Phew...sebenar-benarnya prinsip yang dianut wanita itu, aku tak bisa membayangkan apa yang akan terjadi bila ia bersikukuh untuk tetap dilayani oleh seorang dokter yang terang-terang enggan untuk menanganinya. Bisa jadi bukan terselesaikan tapi justru bertambah masalah pada giginya.

Pepatah, "Don't judge a book by its cover" memang sering terdengar bila seseorang diremehkan hanya karena penampilannya yang sama sekali tidak terlihat baik. Namun nasehat itu bisa dilemparkan pula pada mereka yang menilai siapapun berdasarkan rupanya, baik itu buruk maupun baik. Buatku, dalam kasus di atas, dokter itu tidak pantas untuk menilai bahkan hingga melontarkan penilaiannya pada wanita itu. Jika sebuah rumah sakit yang menolak menerima seseorang hanya karena ia terlihat seperti gelandangan dianggap salah, maka penolakan memberi layanan murah kepada seseorang hanya karena ia terlihat kayapun juga perlu dianggap salah. Sehebat apapun seseorang terlihat dari penampilannya, kita tidak pernah tau semampu apa ia sebenarnya. Bisa saja dibalik dandanan yang begitu necis, wanita tadi punya masalah finansial. Tas bermerk itu bisa jadi adalah sebuah hadiah yang didapatnya, dan mobil yang mengantarnya mungkin bukanlah miliknya.

Dan dokter itu, harusnya bisa memperlihatkan keprofesionalannya. Sebagai seorang dokter senior, harusnya ia lebih bisa bersikap bijaksana dan memberi contoh yang baik pada dokter-dokter muda yang berpraktek dalam satu ruangan. Lagipula, sudah menjadi tugas seorang dokter untuk melayani dengan ikhlas mereka yang membutuhkan keahliannya. Bukankah puskesmas itu tempat berobatnya masyarakat yang meliput segala lapisan tanpa memandang kasta?
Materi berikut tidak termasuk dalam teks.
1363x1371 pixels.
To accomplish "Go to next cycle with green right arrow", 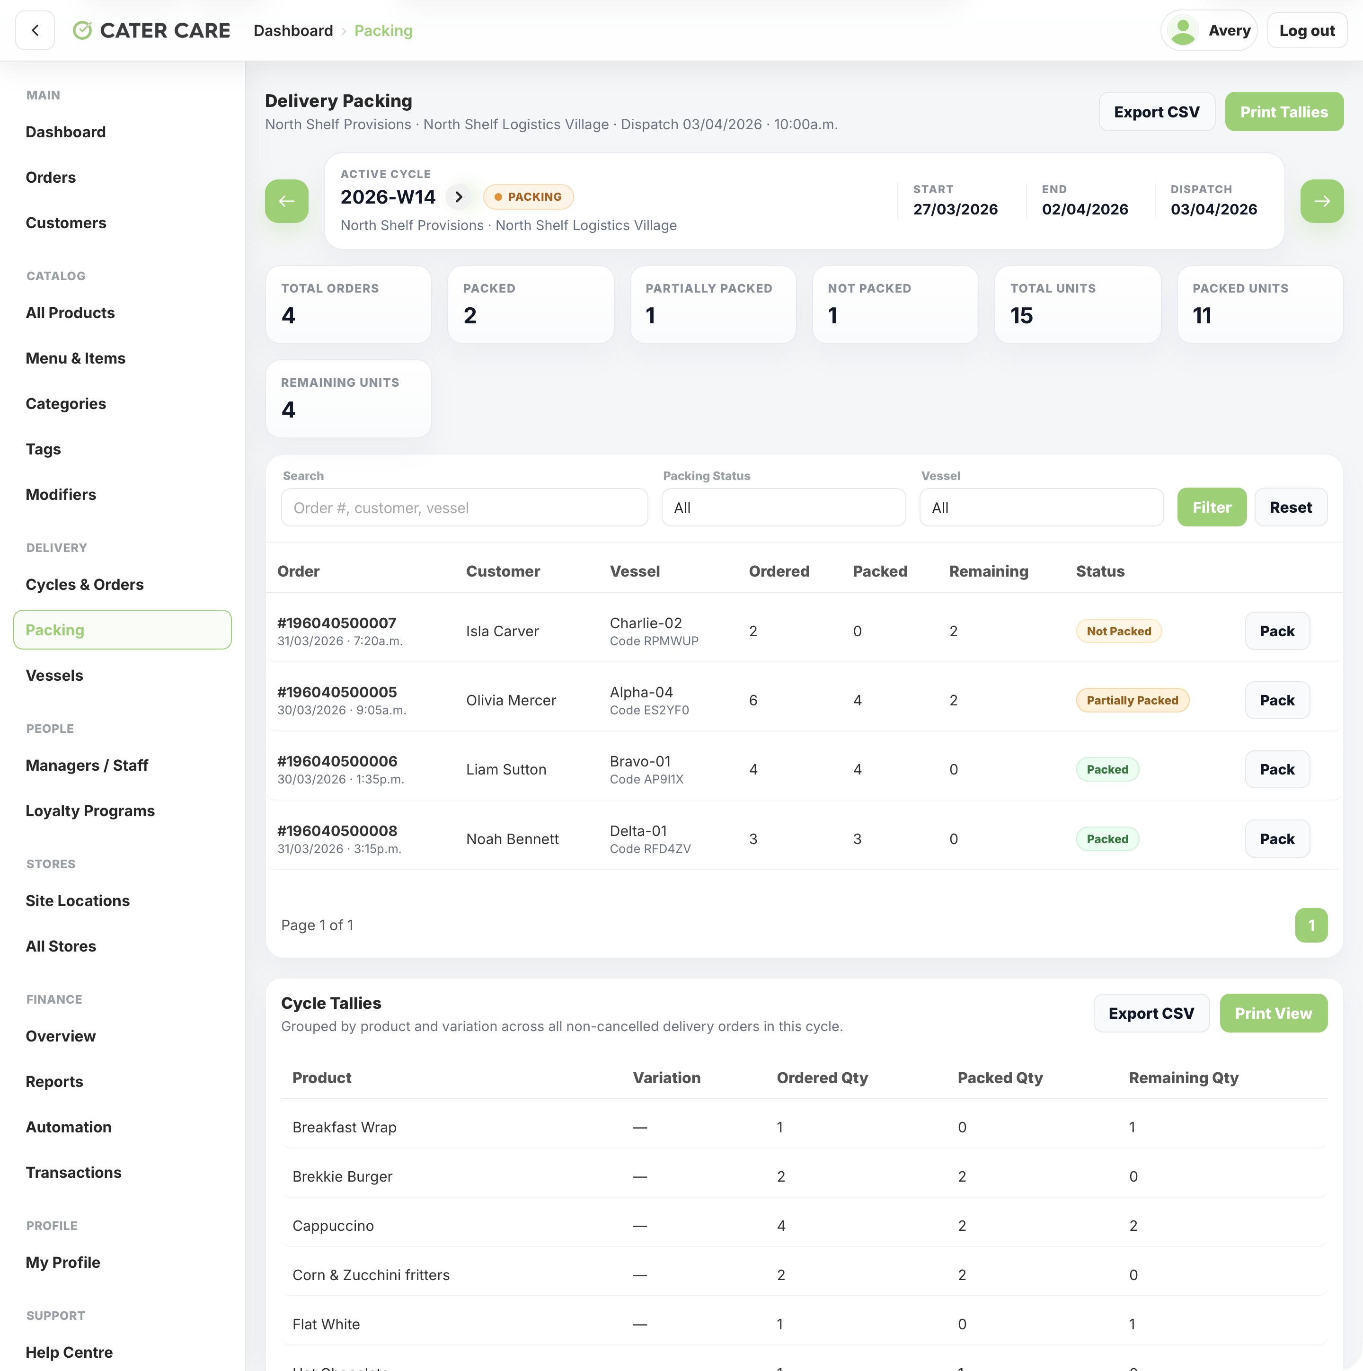I will coord(1322,202).
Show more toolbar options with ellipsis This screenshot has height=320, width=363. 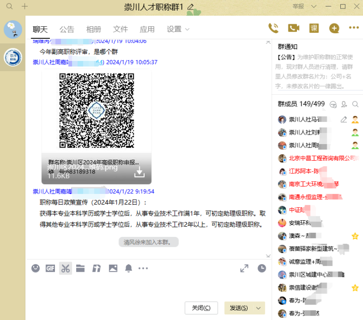(143, 268)
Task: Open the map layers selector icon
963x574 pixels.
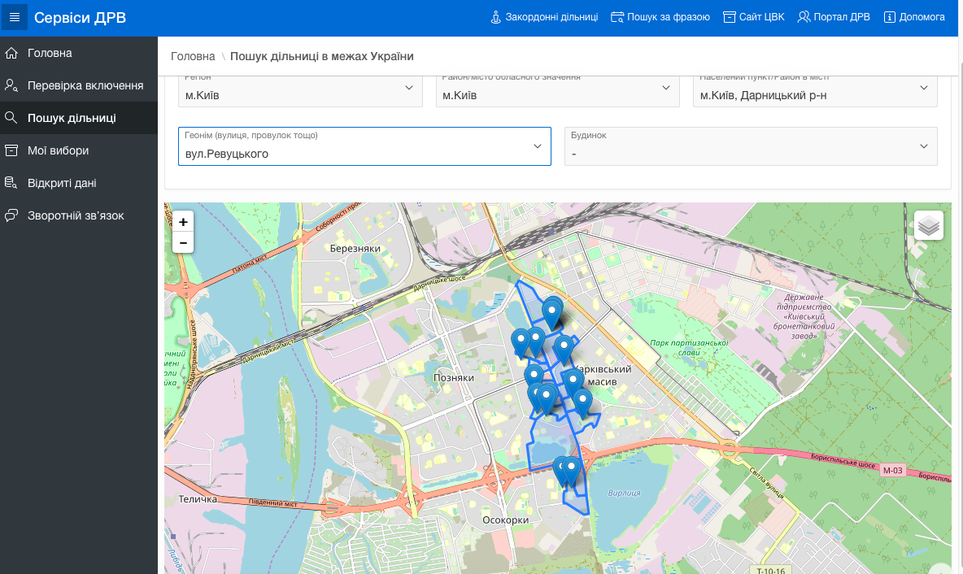Action: [x=928, y=225]
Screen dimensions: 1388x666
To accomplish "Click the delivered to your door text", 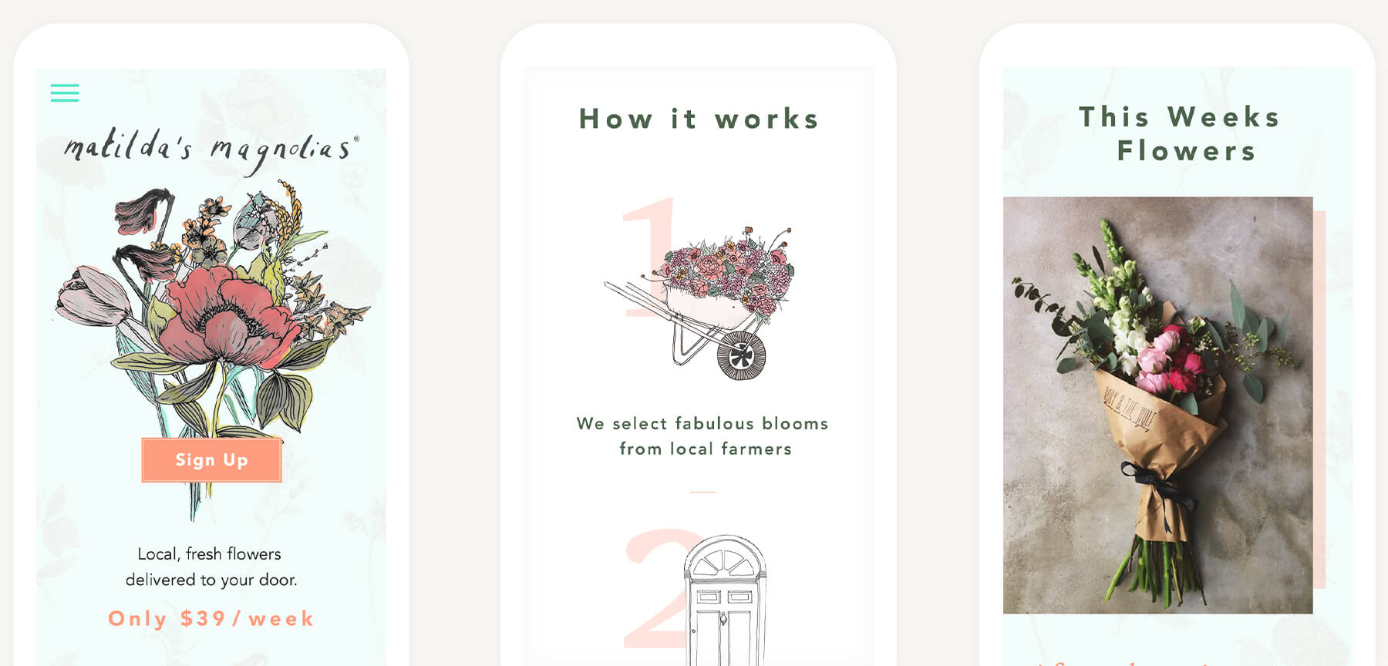I will click(211, 580).
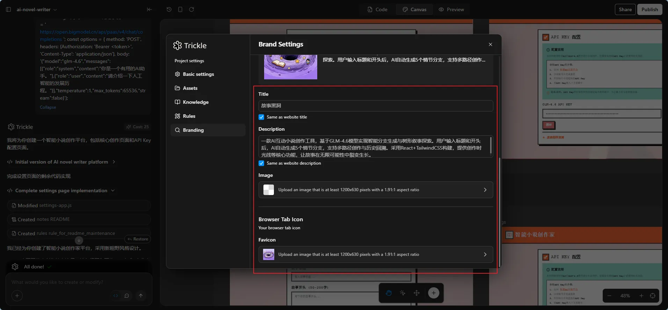Viewport: 668px width, 310px height.
Task: Uncheck Same as website description
Action: click(261, 163)
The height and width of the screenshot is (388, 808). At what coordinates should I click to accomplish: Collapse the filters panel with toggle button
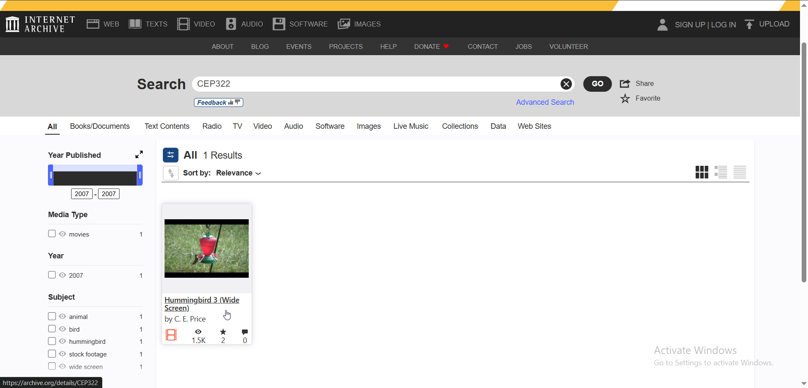(170, 155)
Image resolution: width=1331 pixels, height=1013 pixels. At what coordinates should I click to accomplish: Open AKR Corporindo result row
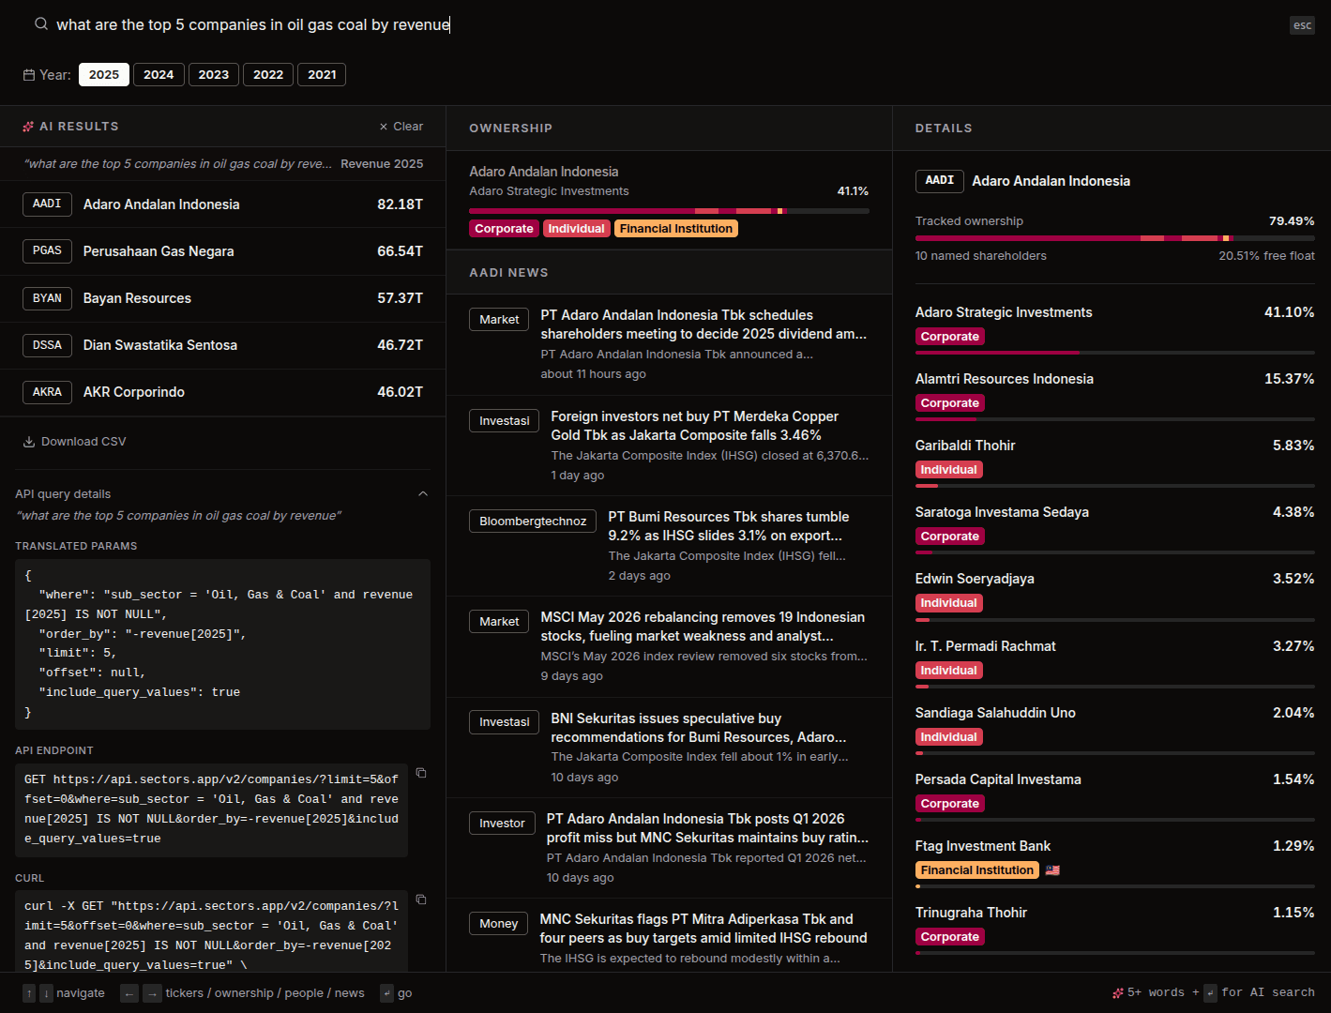pos(222,392)
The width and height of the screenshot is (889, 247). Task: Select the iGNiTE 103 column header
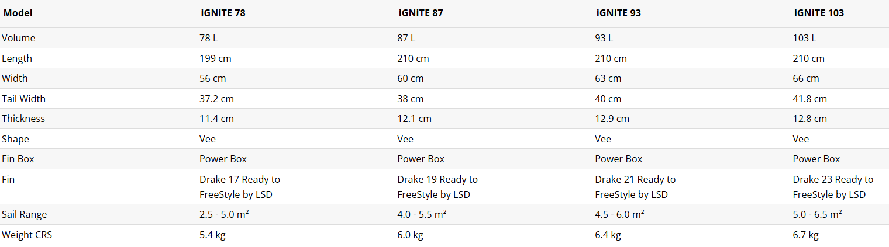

Kalau dokter tadi menganggap wanita itu tidak layak untuk datang dan berobat di sebuah puskesmas hanya karena terlihat mampu berobat di tempat yang mahal, sepertinya ia juga bisa dianggap tidak layak untuk berpraktek di puskesmas manapun. Cukup adil khan?

Untuk amannya...don't judge at all!!